**DOCUMENT SEGMENT:**
Tuesday, November 18, 2008


Last Thursday I had the opportunity to return to my old school...the one where I started my career nine years ago. Actually, I was in the very classroom that I once taught third grade in. I happened to be there with my current principal, who was there at the school with me, and a colleague that had been there too. The three of us couldn't help but reminisce about the "good old days".

Maybe it is because I am getting older....maybe it's because I have been teaching for nine years and despite the fact that I love my job, nine years of anything will make you look at things a little differently.....maybe it is because my "new" school is so completely different- in appearance and feel....but a part of me longed for the days when I taught in this "old" school.

It was built a long time ago- late 60's I believe. Like most buildings built then it is heavy and ponderous; made of institutional brick and built, without apology, to withstand anything. It is not fancy in any way, it is built in a simple rectangle, with a courtyard in the middle. The classrooms are bigger than the ones that I currently teach in, and since I left, have all been painted in light blues or yellows. The classrooms are right next to each other, and right across too, and lockers line the hallways. Artwork is everywhere and you can tell that there is a community. It is a school, and meant to be a school.

My current building, although beautiful, is impractical in the extreme. It is built to look more like an office building; all sweeping lines and curving walls. Floor to ceiling glass, which sounds really nice but has made it rather difficult to control the heat, and leaves the building feeling (and looking) rather cold. Teachers clearly weren't consulted when they designed the building either because there are any number of things that any one of us would change in a heartbeat. Starting with a desk that must sit in the front of the room for computer access and continuing with a small classroom made smaller by the huge cubbies that have to go into each classroom because the hallways were designed to barely fit two classes passing through, let alone lockers for the students. It is a beautiful building, to be sure, and there are architectural awards to prove it, but it doesn't feel like a school. And it is an effort to make it look like one.

**DATASET EXCERPT:**
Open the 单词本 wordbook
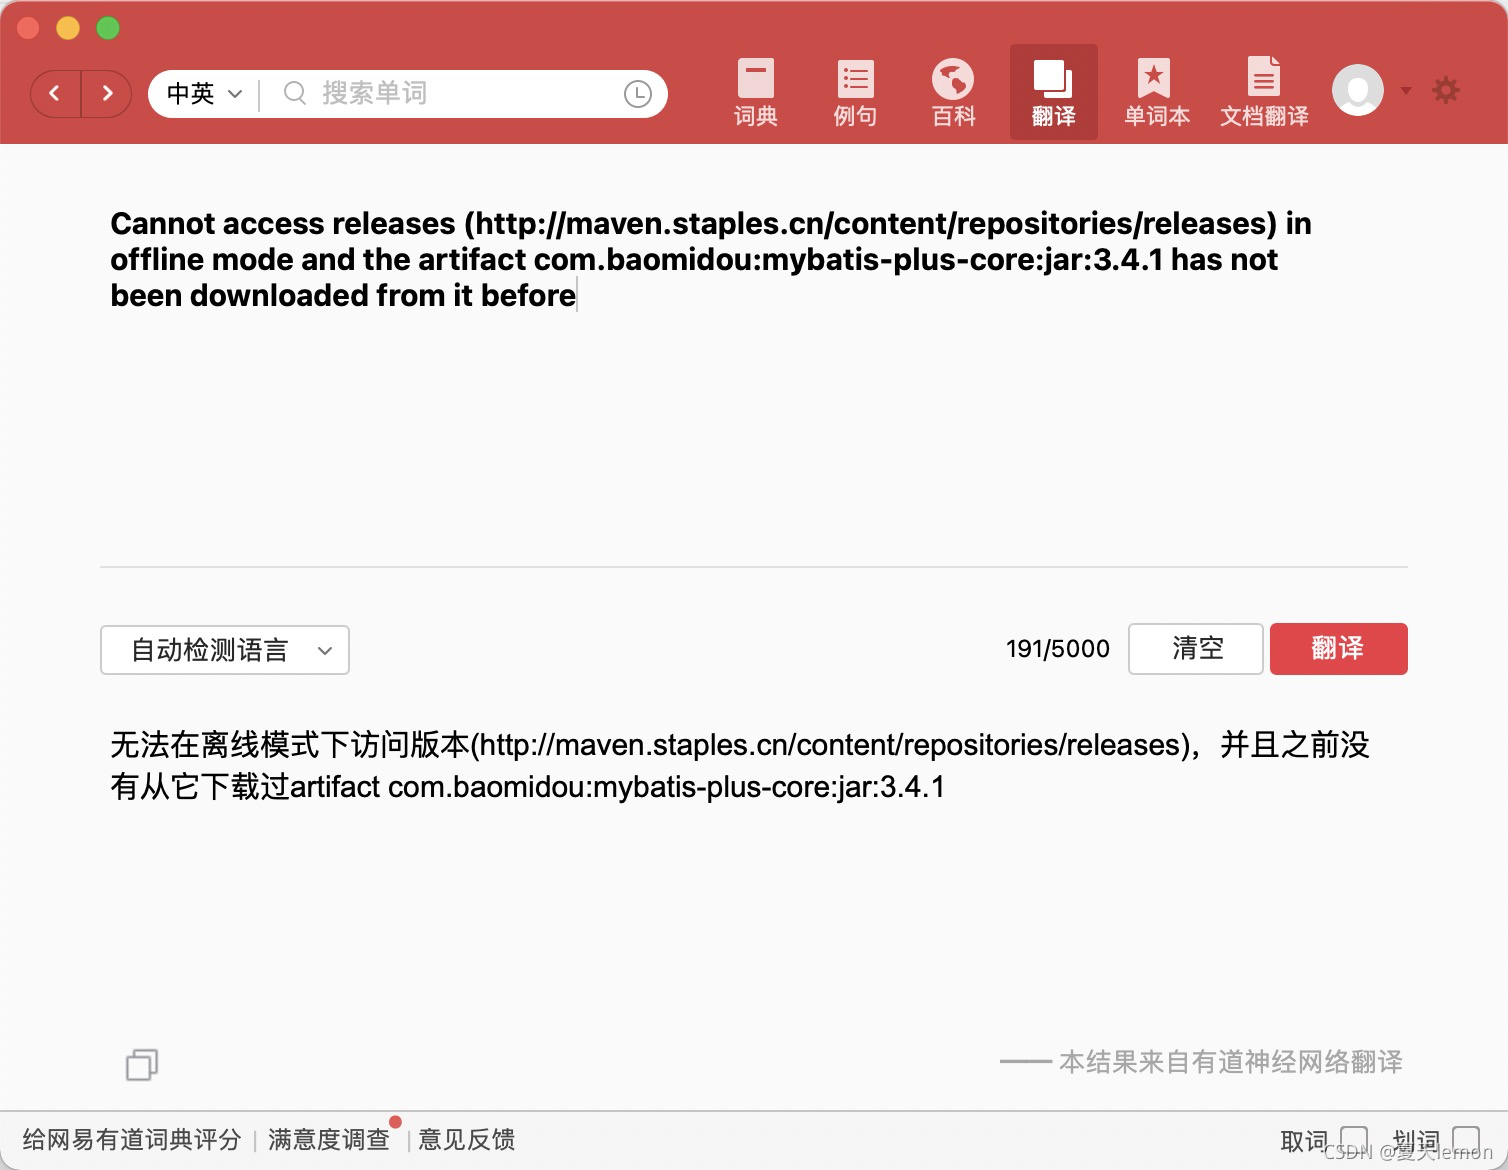Image resolution: width=1508 pixels, height=1170 pixels. [1155, 90]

**SET PROBLEM:**
Using the blog post about returning to an old school, mark each statement below yes or no and quote the exact words of the post that settle it.
1. The old school was built in the late 60's.
2. The classrooms at the old school are smaller than the ones the writer now teaches in.
3. Teachers were consulted when the current building was designed.

**SOLUTION TO THIS EXERCISE:**
1. Yes: "It was built a long time ago- late 60's I believe."
2. No: "The classrooms are bigger than the ones that I currently teach in"
3. No: "Teachers clearly weren't consulted when they designed the building either"